In the figure above, you can see a text field for the integration order, which in this case has the value 4. The number describing the integration order in COMSOL Multiphysics is the highest order of the polynomial that can be integrated exactly. The default integration order is based on the order of the shape functions used to describe the field (in this case, the displacements). Here, the default shape function order — quadratic — is used, so stresses and strains will essentially have a linear variation over the element. The product of stress and strain variation is thus quadratic, indicating that order 4 could be more than necessary. Why this value is chosen will be discussed below.

As a second example, let’s examine a *Boundary Load* in *Solid Mechanics*.

*The weak expression for* Boundary Load*.*

Also here, the integration order is 4. Since the displacement shape functions are quadratic polynomials, it means that it should be possible to exactly integrate a load contribution for which the traction has no more than a quadratic variation, since the product of traction and variation of displacement is then of order 4.

#### Some Subtleties About the Weak Expressions

The discussion above is strictly true only if the elements have ideal shapes (e.g., no curved boundaries). If you delve into the theory, the integrals will actually also contain a local scale factor (Jacobian), coming from the transformation between the actual element geometry and the nominal element geometry. If, for example, an integral is performed over a 2D quadrilateral element, the numerical evaluation is done over the ideal square -1 ≤ ξ ≤ 1, -1 ≤ η ≤ 1,

The Jacobian will, in general, be a rational function (polynomials both in numerator and denominator), so it may not even be exactly integrable by this type of numerical quadrature. Because of this, it is wise to have some margin in the selected integration order. The Jacobian effect is, by the way, one reason why severely distorted elements perform worse than those with an ideal shape. This blog post on inspecting a mesh in COMSOL Multiphysics contains more information about mesh quality.

Even if an element shape function is called “quadratic”, it may (in some cases) contain higher-order terms. The shape function order indicated in the user interface shows the highest complete polynomial within the shape functions. The fact that there may be some higher-order terms present in the polynomials is another reason to use a more accurate integration rule than what would seem necessary at first glance.

Another reason that you may see a higher integration order than expected in *Equation View* for a certain contribution is that it may be necessary to ensure symmetry in a stiffness matrix.

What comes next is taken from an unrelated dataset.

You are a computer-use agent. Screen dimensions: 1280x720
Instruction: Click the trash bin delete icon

### Modifying the Integration Order

You can change the integration order for any weak expression from *Equation View* by editing the text field. There are two main reasons why you may want to do that.

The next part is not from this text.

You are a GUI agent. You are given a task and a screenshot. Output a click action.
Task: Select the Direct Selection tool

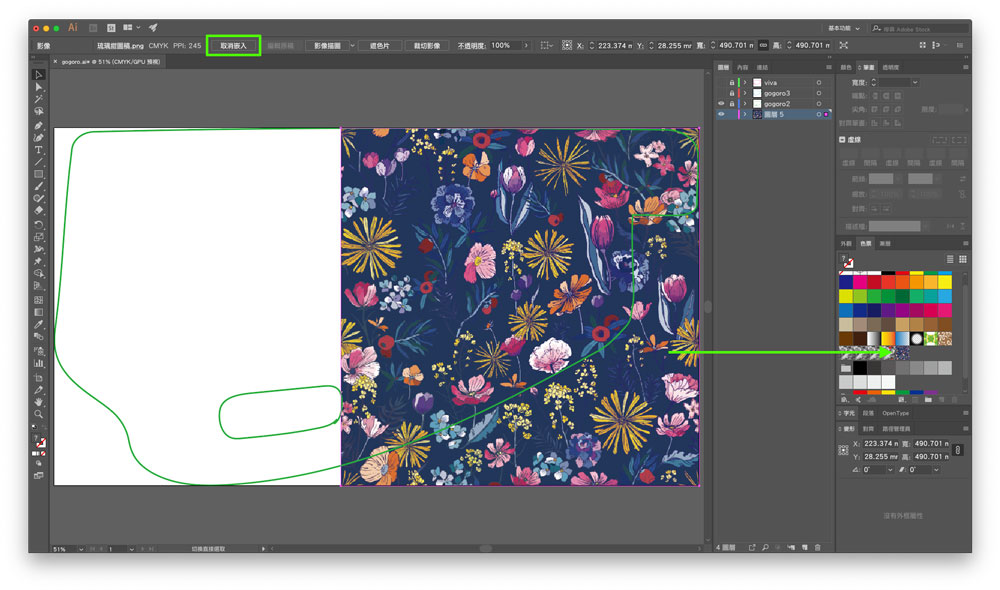[39, 87]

The first is the more obvious one: You want to improve accuracy. Say that you have a load (in a general sense; this can be a force, heat flux, electric current, etc.) that has a variation that is fast when compared to the element size. Increasing the order of the numerical integration will then improve the accuracy of the total force or flux into the domain. The local solution close to where the boundary condition is applied, though, will still not be good, since it can never be better than what the shape functions of the element can represent.

There is, however, another interesting case: *reduced integration*, which means that the integration order, for some reason, is lower than what would formally be needed. One such reason is to speed up calculations. When solving a finite element problem, the majority of the CPU time is spent on two tasks: forming element matrices (*assembly*) and solving large systems of linear equations. The time spent on solving the equations increases faster than the model size, often approximately as the square of the number of elements. The time spent in assembly is directly proportional to the model size (actually, to the number of elements multiplied by the number of integration points per element). For a very large model, the equation solving will always dominate, but for medium-sized nonlinear models with heavy computations in each integration point, it may be worthwhile to consider the use of reduced integration.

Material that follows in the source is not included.